===== GIVEN TEXT
Software Strategy Consulting and Cydrill Software Security recently presented a talk for the BCS Nottingham and Derby Branch on the topic of AI security and how generative AI tools open up new vulnerabilities that IT professionals need to be aware of. This article provides a summary.
Software Strategy Consulting (SSC) are a business and technology consulting company with particular relevance when enterprise software is a component of the problem space. Cydrill is a global training provider for software security.
The aim of the talk was to show how susceptible AI systems are to a variety of attacks, and what this means for the security of software development. The general attitude towards generative AI and AI-driven coding assistants seems to be ‘move fast and break things’: widespread adoption, but not enough awareness of the potential risks.
What are the underlying security problems of generative AI tools?
Behind each GenAI tool there is a language model built via machine learning — and these models don’t always work the way we want them to. GIGO (garbage in, garbage out — poor training data creates poor models), catastrophic forgetting and overfitting are known issues, of course, but AI can be also hacked. Securing machine learning is a relatively new discipline. Among others, we recommend checking out the NCSC Machine Learning Principles and ATLAS for a comprehensive overview.
==========
===== ENTRIES PROVIDED
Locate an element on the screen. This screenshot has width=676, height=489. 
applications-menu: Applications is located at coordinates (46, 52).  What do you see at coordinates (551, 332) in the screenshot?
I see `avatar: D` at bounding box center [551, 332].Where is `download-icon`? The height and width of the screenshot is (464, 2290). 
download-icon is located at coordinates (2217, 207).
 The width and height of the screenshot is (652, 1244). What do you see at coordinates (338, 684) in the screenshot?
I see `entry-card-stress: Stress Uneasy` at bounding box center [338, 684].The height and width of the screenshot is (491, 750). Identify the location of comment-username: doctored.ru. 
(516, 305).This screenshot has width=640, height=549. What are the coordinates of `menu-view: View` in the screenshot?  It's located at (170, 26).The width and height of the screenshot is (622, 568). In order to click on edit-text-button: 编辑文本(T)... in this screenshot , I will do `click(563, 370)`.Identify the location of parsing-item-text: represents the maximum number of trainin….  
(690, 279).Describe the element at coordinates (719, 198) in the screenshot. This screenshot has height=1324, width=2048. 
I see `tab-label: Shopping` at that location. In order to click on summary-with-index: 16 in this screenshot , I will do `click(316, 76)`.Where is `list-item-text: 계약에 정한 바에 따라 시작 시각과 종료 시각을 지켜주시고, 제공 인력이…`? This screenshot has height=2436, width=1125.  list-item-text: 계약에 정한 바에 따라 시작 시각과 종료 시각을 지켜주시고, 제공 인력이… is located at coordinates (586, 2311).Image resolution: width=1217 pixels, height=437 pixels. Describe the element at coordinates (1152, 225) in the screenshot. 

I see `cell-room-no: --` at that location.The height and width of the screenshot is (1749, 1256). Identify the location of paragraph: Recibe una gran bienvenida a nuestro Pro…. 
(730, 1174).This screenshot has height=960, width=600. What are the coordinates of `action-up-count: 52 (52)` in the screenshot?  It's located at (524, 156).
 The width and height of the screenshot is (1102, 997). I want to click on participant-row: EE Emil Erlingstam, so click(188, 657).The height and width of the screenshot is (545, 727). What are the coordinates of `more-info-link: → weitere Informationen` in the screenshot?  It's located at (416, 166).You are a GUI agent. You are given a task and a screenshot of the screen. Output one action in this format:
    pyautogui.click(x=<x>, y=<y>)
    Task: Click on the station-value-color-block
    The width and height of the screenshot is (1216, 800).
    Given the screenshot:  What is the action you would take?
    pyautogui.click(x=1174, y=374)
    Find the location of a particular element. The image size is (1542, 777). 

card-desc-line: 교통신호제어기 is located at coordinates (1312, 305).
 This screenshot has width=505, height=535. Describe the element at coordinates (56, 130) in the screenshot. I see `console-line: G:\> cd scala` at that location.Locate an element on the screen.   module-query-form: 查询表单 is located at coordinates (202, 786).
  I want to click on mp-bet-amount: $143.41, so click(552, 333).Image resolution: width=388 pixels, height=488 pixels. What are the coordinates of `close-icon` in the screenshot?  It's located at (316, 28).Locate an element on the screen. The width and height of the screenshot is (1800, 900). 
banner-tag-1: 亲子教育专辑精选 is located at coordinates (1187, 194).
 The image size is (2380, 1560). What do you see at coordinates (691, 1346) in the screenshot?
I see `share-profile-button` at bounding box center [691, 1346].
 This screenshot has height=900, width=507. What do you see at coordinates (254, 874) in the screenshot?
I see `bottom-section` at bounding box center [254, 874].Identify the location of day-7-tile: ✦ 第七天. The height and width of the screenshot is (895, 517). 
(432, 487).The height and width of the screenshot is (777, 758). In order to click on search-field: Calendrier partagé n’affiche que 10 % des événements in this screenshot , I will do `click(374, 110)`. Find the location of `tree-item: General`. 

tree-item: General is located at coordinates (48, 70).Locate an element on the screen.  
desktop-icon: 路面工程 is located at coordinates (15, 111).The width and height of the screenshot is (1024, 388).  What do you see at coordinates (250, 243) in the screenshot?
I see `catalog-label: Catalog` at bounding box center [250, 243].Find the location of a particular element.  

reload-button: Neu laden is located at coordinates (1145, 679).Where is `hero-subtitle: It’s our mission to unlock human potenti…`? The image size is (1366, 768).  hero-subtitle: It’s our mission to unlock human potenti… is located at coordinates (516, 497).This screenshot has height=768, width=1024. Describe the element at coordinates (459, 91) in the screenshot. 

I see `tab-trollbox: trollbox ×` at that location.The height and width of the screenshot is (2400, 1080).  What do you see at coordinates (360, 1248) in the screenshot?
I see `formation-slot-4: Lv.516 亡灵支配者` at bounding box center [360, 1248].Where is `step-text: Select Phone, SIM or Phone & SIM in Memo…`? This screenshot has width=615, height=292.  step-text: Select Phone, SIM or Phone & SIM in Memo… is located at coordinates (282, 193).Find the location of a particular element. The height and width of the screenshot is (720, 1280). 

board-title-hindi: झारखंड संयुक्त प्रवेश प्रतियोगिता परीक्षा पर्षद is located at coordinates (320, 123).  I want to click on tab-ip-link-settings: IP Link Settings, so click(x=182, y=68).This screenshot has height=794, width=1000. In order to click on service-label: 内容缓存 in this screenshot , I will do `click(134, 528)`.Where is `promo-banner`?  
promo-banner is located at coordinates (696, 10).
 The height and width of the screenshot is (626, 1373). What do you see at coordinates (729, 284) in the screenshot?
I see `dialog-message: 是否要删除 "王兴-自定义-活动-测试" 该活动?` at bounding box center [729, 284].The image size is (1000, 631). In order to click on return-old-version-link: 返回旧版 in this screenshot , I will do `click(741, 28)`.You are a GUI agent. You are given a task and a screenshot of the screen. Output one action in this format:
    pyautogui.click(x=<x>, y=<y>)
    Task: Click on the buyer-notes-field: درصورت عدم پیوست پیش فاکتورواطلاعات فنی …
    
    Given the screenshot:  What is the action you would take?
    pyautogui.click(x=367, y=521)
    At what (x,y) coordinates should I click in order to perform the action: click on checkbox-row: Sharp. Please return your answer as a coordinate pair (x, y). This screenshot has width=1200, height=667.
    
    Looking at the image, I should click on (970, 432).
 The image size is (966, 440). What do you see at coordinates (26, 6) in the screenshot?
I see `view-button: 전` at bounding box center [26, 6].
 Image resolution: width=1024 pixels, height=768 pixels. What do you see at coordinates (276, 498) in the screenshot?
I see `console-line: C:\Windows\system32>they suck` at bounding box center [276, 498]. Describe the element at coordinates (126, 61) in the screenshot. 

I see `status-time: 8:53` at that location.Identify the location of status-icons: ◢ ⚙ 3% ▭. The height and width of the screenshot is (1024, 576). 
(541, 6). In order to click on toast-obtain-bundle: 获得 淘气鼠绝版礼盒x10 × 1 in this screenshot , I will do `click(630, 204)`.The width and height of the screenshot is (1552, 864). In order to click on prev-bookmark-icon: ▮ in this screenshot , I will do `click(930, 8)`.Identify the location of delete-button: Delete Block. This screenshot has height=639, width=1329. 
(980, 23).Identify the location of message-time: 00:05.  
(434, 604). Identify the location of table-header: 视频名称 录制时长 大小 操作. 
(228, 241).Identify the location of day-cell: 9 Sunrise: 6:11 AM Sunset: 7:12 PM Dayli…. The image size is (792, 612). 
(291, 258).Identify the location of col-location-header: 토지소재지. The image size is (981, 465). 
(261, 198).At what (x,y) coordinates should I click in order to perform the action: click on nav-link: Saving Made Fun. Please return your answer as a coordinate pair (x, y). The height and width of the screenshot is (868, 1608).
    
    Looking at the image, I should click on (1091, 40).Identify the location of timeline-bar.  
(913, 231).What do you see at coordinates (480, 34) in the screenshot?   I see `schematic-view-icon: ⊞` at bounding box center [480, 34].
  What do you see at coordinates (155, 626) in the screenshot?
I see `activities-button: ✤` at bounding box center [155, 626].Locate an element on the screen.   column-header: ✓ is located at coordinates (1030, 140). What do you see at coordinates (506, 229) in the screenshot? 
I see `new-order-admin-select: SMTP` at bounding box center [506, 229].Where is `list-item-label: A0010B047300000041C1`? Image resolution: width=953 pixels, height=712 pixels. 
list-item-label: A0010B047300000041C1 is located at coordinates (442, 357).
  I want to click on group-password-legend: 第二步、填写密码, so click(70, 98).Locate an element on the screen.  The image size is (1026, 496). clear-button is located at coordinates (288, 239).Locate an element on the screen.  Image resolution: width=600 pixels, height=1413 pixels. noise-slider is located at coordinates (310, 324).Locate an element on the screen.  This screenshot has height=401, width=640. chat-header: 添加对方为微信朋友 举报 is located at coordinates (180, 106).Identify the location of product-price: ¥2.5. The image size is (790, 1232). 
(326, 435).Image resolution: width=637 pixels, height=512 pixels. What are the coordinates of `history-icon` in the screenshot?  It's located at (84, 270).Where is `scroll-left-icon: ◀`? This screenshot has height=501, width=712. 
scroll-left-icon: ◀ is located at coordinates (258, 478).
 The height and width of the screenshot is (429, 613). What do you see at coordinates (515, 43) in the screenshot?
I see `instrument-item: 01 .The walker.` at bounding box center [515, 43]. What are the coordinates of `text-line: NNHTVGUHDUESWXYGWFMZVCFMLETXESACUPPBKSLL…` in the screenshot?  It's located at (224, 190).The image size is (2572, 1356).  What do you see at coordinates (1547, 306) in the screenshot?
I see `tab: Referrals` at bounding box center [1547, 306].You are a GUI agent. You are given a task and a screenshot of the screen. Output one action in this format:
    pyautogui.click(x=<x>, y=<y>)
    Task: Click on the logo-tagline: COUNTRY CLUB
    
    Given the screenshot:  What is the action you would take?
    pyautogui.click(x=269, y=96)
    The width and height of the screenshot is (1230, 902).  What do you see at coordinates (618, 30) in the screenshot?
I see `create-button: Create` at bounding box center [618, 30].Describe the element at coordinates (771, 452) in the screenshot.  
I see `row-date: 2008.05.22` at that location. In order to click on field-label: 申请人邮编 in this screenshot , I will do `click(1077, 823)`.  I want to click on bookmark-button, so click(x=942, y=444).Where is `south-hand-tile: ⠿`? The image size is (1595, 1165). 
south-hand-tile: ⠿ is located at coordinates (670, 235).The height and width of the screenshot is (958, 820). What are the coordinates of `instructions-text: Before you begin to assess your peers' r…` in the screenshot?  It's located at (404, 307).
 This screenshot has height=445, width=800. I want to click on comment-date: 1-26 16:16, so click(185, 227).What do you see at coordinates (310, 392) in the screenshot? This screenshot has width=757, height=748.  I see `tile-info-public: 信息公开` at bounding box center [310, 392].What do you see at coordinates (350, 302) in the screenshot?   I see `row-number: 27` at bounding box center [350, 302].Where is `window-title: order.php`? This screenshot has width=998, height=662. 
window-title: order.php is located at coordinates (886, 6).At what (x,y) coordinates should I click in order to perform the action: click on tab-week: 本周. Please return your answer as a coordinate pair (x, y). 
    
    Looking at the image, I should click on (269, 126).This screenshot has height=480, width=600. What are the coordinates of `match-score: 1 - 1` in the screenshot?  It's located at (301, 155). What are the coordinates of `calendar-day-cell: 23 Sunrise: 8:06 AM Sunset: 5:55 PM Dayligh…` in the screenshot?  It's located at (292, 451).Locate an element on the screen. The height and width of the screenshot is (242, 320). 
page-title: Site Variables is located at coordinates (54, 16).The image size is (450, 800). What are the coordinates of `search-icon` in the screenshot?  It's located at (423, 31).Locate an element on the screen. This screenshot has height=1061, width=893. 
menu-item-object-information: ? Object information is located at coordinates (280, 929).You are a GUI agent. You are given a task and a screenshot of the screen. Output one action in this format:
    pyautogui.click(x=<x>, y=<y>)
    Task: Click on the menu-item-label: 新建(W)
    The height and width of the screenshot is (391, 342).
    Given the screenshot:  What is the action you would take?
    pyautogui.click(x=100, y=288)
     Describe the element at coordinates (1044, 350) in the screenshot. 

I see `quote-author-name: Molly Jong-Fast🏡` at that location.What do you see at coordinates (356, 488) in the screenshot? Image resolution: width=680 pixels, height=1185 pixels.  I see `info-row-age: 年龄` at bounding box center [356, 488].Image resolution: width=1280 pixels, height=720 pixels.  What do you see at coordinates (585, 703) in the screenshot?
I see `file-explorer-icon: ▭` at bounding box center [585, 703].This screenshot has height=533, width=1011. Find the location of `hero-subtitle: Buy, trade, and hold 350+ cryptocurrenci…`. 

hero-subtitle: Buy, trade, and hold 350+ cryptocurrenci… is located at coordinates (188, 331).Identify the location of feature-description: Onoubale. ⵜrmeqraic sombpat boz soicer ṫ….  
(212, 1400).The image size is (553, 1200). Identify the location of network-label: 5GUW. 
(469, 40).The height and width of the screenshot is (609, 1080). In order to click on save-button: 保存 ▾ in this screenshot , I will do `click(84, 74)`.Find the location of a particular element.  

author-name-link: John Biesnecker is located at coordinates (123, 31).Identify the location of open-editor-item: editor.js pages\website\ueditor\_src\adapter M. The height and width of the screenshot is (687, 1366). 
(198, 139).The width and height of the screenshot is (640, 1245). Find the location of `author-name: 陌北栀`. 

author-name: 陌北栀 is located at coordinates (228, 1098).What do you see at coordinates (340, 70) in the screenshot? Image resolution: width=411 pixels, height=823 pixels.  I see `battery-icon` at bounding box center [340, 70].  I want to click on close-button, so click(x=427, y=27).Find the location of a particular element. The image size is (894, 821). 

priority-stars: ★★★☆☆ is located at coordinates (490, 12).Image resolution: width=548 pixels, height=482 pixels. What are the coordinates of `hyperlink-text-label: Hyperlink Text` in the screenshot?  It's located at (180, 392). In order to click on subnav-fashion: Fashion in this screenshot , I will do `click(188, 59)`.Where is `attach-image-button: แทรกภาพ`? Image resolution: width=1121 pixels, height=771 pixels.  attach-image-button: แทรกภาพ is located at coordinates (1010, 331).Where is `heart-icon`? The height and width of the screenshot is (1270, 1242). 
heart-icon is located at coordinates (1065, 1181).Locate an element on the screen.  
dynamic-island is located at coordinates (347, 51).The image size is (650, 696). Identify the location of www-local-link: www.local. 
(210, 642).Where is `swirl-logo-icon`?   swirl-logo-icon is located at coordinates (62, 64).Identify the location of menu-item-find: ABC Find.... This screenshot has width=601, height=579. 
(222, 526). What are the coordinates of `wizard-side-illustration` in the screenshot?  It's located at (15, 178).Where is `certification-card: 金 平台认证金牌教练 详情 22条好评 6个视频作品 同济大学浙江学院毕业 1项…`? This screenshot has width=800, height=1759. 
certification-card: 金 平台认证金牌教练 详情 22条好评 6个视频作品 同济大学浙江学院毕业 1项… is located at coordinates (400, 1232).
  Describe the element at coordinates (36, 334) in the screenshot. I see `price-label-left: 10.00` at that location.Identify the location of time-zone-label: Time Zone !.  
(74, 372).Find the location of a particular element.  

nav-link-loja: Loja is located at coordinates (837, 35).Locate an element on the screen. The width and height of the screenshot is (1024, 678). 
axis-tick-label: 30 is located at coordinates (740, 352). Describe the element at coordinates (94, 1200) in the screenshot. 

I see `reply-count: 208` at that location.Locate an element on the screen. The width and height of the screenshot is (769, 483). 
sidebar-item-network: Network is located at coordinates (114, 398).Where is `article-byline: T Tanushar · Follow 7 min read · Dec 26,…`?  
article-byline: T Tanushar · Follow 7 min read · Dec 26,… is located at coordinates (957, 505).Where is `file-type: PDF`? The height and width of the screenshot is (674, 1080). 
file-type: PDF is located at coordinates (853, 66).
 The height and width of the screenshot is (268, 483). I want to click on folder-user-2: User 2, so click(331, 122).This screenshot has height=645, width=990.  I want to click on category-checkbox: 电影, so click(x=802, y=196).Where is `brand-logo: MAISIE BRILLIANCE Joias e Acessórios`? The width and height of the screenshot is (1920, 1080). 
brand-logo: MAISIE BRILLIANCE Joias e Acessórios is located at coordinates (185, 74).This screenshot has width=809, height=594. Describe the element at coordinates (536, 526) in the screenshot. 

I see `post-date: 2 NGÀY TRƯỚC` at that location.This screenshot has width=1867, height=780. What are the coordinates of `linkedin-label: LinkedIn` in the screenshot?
==========
**ACTION ITEM**
Continue the article on AI security and generative AI tools above, starting right after its last sentence.

**ANSWER TO THIS EXERCISE**
By creating so-called adversarial samples, an attacker can mislead AI models (such as by becoming invisible to cameras) , or 3D-printing a plastic turtle the AI mistakenly classifies as a rifle; this attack is also called ‘evasion’. The analogue of this attack in LLMs is jailbreaking — sending a specific sequence of characters that makes the model produce harmful responses while bypassing guardrails. By ‘poisoning’ (manipulating) some of the training data, attackers can put a backdoor into models, making them do the attacker’s bidding when encountering specific input later. LLMs are particularly susceptible — an attacker only needs to corrupt ~0.1% of their pre-training data to compromise them. Since these models pull their data from the non-curated public internet, poisoning is more feasible than it looks.
With the right prompting, the attacker can trick the model into reproducing its training data verbatim, potentially exposing sensitive or private information such as credit card numbers or home addresses. This attack (model inversion) has been demonstrated in practice against commercial LLMs. By asking the right questions, the attacker can also learn enough about the neural network behind a target model to create an illicit clone (model stealing). This has also been successfully demonstrated against real models.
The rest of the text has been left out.